Shwenandaw Kyaung: Wrapped in Gold
The history of the Golden palace Monastery or Shwenandaw Kyaung located near the Mandalay Hill in the Mandalay region of Myanmar dates back to the year 1880 when King Thibaw Min built it after dismantling his father’s apartment. Situated very close to the Atumashi Monastery, this historic Buddhist monastery (Shwenandaw Kyaung), acts as a wonderful specimen of traditional Myanmar wooden artwork.
This building formerly acted as the palace complex used primarily as an apartment by King Mindon along with his chief queen. Later, as already mentioned above, the king’s son dismantled it and built this monastery. Ruler Thibaw Min used the monastery as his meditation center and very interestingly the couch on which he rested can be seen even today. The primary reason behind dismantling the new building was that the king feared that it was haunted by his father’s spirit.

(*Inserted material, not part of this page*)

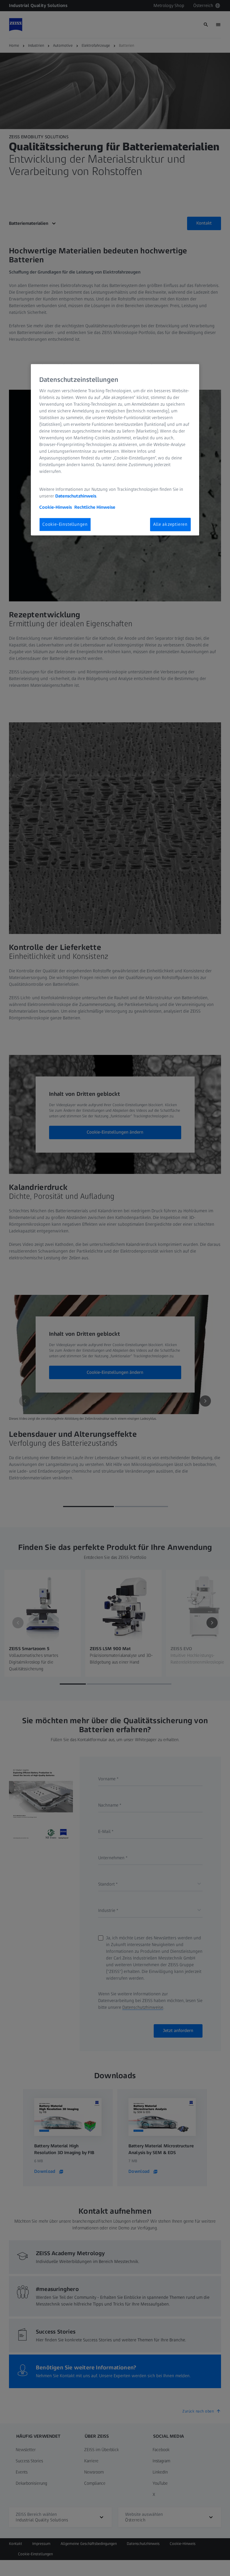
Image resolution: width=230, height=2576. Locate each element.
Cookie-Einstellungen (65, 524)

The building is filled with intricate wooden carvings. There was a time when it was totally covered with gold, but today only the interiors have retained the shimmer owing to the severity of the tropical climate here. There are several parts of the exterior carvings that have been seriously affected by the harsh weather. Figures of mythical creatures and motifs grace the building in its entirety. The Buddhist myths are carved in the walls and the roofs of the monastery that is etched in the traditional Burmese architectural style. 10 Jataka scenes from the Buddha’s life are carved in the interior. There is hardly any surviving monastery that’s so beautifully etched out from teak.